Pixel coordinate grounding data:
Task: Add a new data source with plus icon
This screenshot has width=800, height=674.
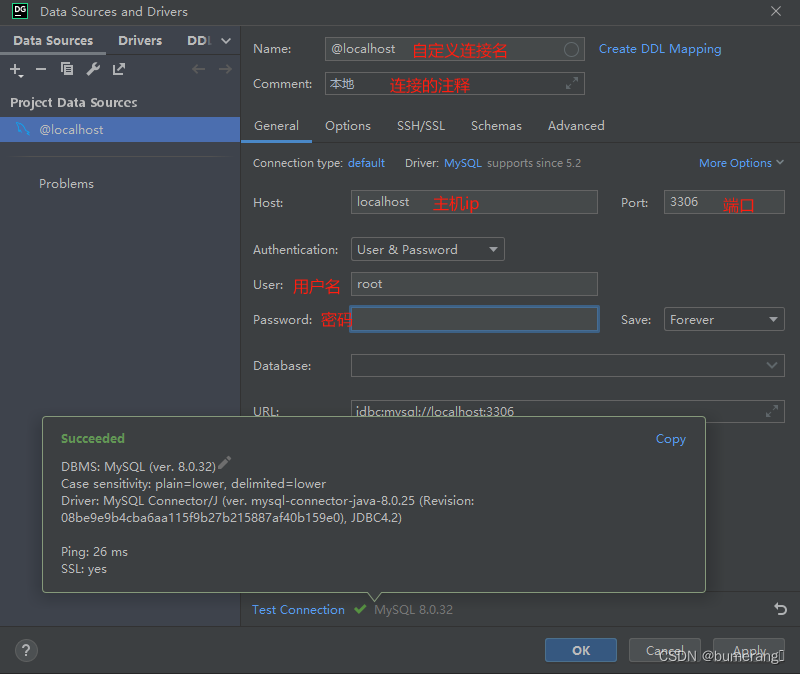Action: click(16, 69)
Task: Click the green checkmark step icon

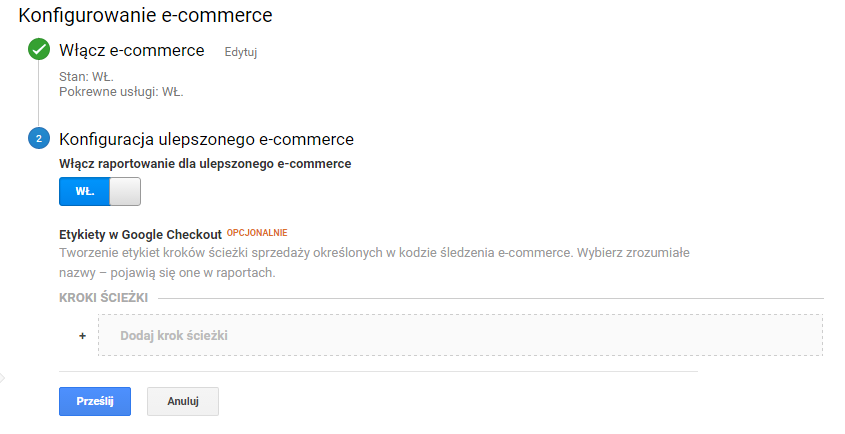Action: [x=39, y=50]
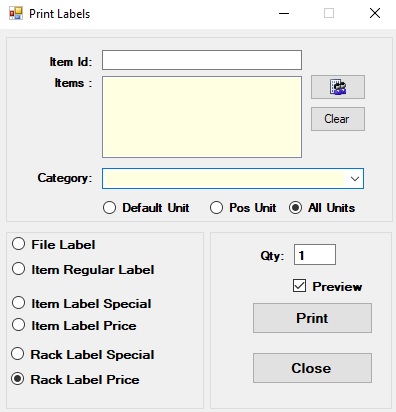Clear the items list with Clear

[338, 119]
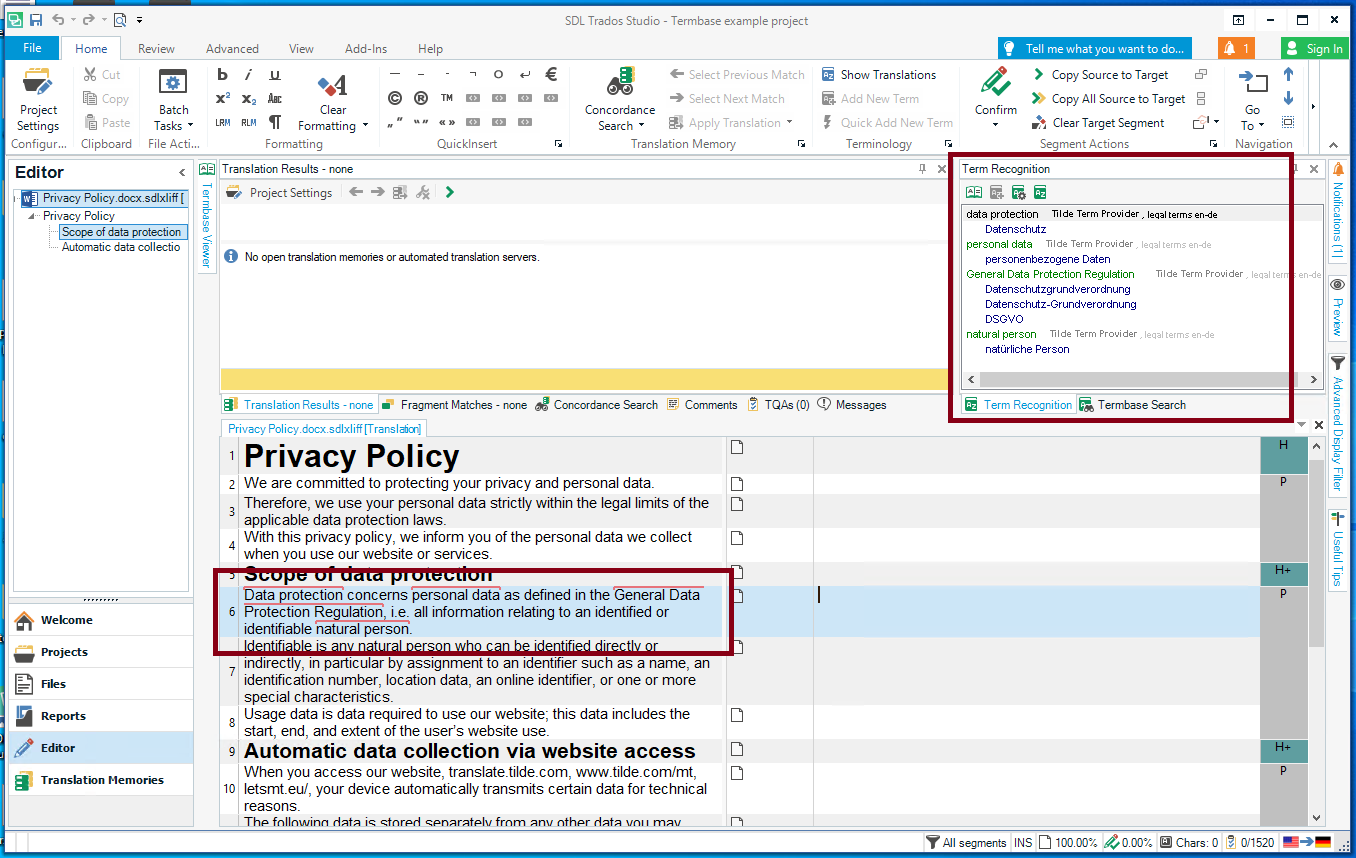
Task: Click the target cell of segment 6
Action: [x=1035, y=611]
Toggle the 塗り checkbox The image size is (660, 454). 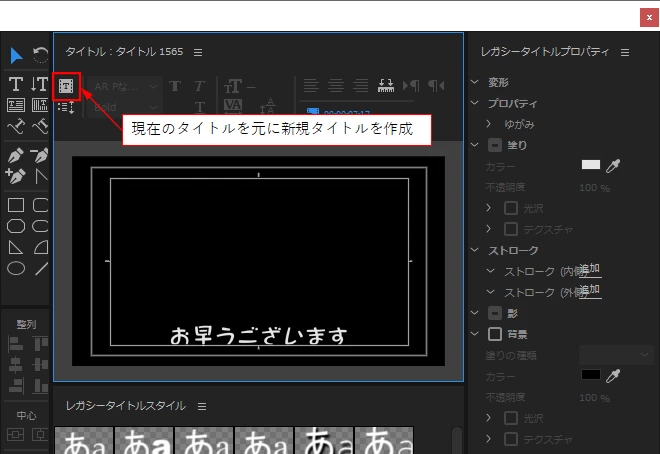coord(495,146)
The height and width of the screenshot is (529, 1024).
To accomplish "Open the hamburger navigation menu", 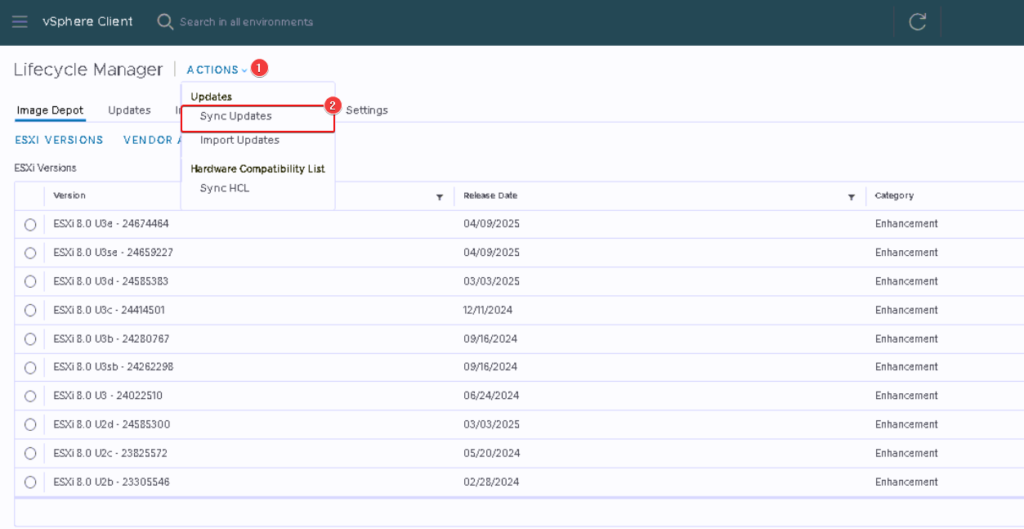I will click(20, 22).
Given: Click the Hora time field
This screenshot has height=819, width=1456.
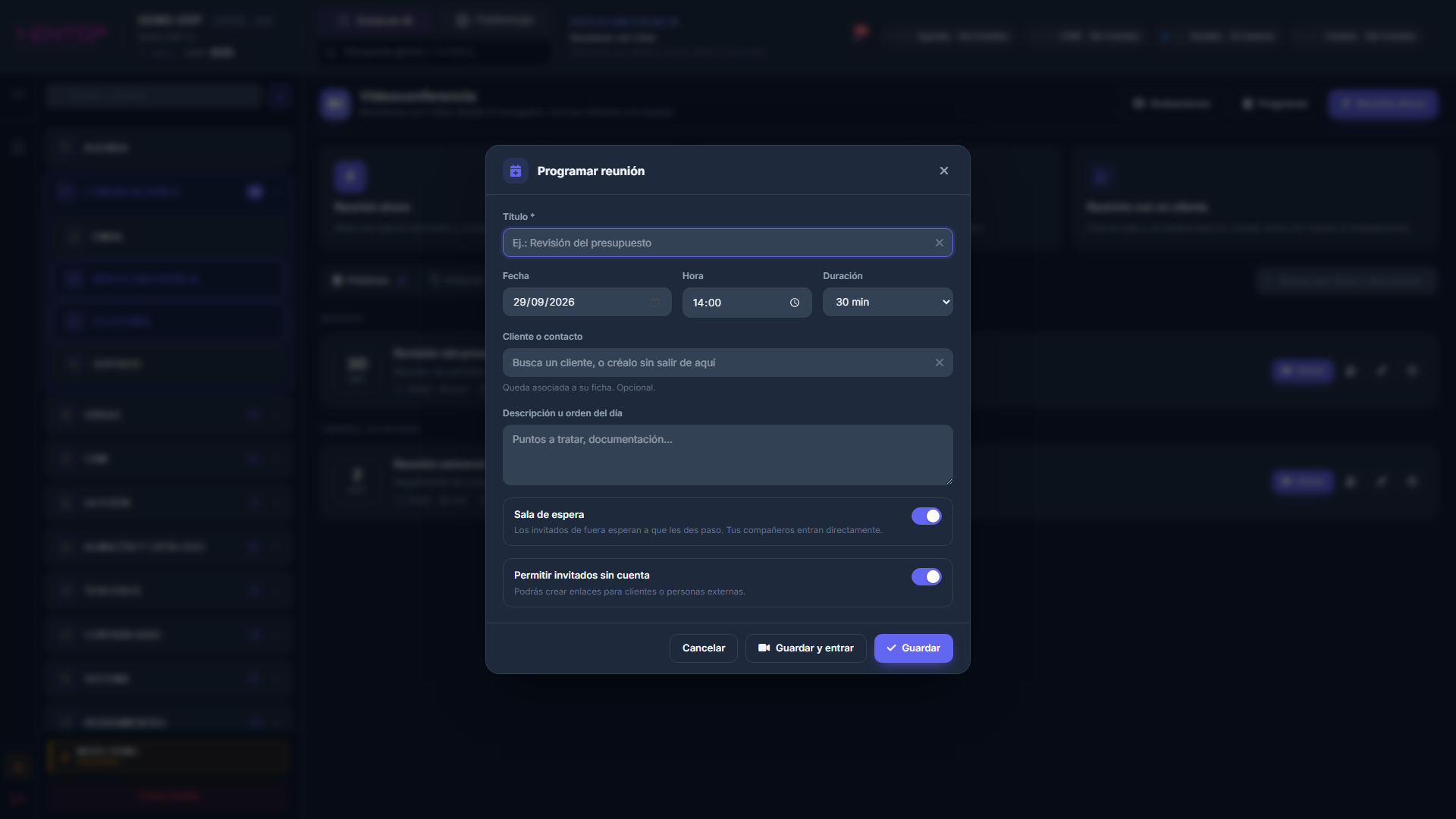Looking at the screenshot, I should coord(747,303).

What is needed:
Pictures do not belong in your copy; restate word for word the lines from the one containing "Given: Click the Hora time field" through the last line of the records above.

Answer to the exercise:
Given: Click the Hora time field
This screenshot has height=819, width=1456.
Looking at the screenshot, I should coord(747,303).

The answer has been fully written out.